Given the mixed signals regarding some of the campaign's bigger issues, you can forgive those in the arts community for feeling a bit nervous in the aftermath of his unexpected win. What will a Trump administration mean for the arts, as well as the foundations and major donors who back the arts?

The short answer? Who knows.

At least that's the impression according to those interviewed in a recent piece in the New York Times. It's too soon to tell if a Trump administration will be "good" or "bad" for the arts. If anything, there's a sense of cautious optimism at play across the community.

After all, Trump spent his entire life in cosmopolitan New York City. He and his company have donated modest amounts to Lincoln Center over the past several years, mostly gifts under $10,000 — not jaw-dropping, but not insignificant. 
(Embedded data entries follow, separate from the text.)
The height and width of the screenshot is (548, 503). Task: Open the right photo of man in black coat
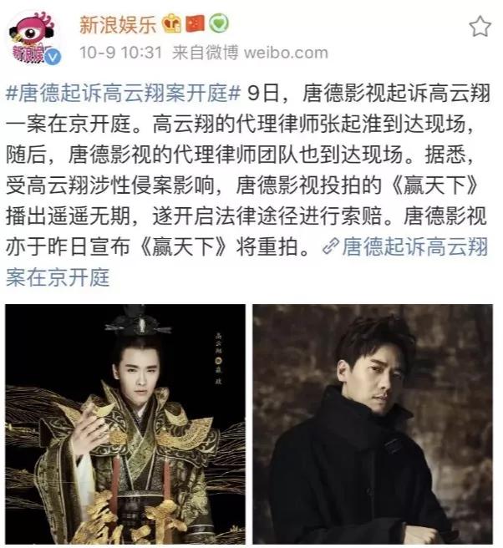coord(373,424)
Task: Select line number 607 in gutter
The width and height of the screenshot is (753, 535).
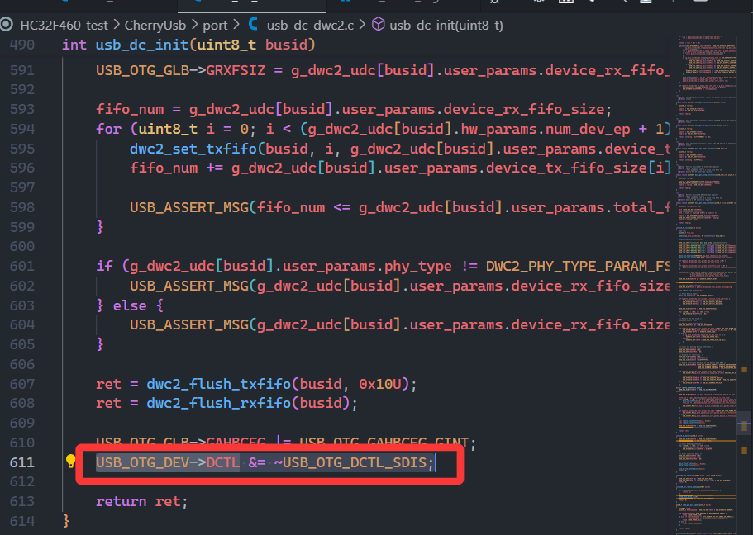Action: 22,384
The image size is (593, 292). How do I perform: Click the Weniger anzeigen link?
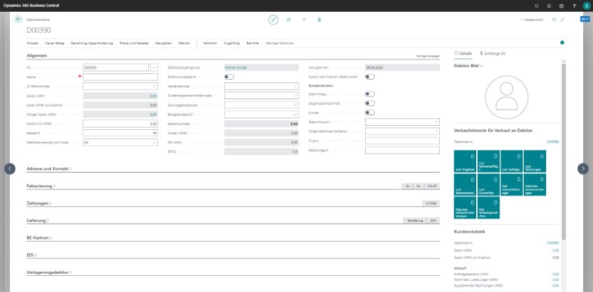(x=428, y=55)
And so, while no one will be mistaking Trump for Alice Walton anytime soon, people like Rocco Landesman, the Broadway impresario and former chairman of the National Endowment for the Arts, doesn't see anything "apocalyptic with him coming in."

If anything, any damage to the arts will be inflicted indirectly. As we noted in a recent piece entitled "Philanthropy in the Age of Trump: Six Predictions," philanthropic giving overall may decline if Trump pushes through his tax plan, which proposes reducing tax benefits for charitable giving. This will adversely affect the arts, which has been sustained by mostly private dollars in the aftermath of the Great Recession.
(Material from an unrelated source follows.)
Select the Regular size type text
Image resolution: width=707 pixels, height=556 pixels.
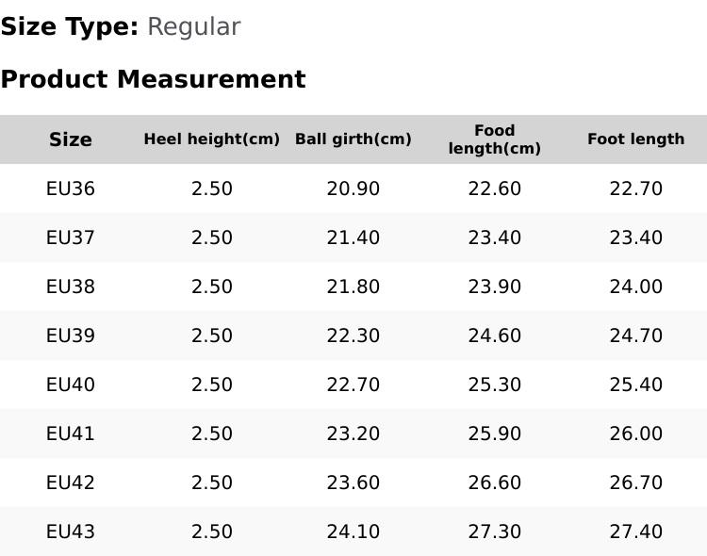click(x=194, y=27)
Then again, if a Trump tax cut makes the wealthy even wealthier, perhaps these donors, in tandem with an influx of new givers, can fill the gap. Time will tell.
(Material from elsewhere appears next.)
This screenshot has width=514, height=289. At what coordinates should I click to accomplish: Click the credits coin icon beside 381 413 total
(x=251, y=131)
Then there's the possibility that Tea Party-types in Congress will force Trump's hand. The NEA, which the libertarian right has long sought to abolish, could be further downsized or even extinguished altogether in a worst scenario of one-party Republican rule. There's already rumblings that a Trump administration could slash $500,000 from public broadcasting. If so, once again, private philanthropy will have to plug the holes, which means less money to go around for arts organizations. The Alice Waltons of the world will become even more important, and the philanthropy "inequality" gap will continue to widen.

I think I speak for most of our readers in saying that a healthy approach towards a Trump presidency should be "expect the worst and then, who knows, maybe we'll be pleasantly surprised." And so, to complement some of Trump's more moderate announcements—Mitt Romney as Secretary of State? Really?—I'd like to end on a somewhat positive note.

In response to questions from the Washington Post this year, Trump noted that he had the "great fortune to receive a comprehensive liberal arts education" and said that "a holistic education that includes literature and the arts” was “critical to creating good citizens."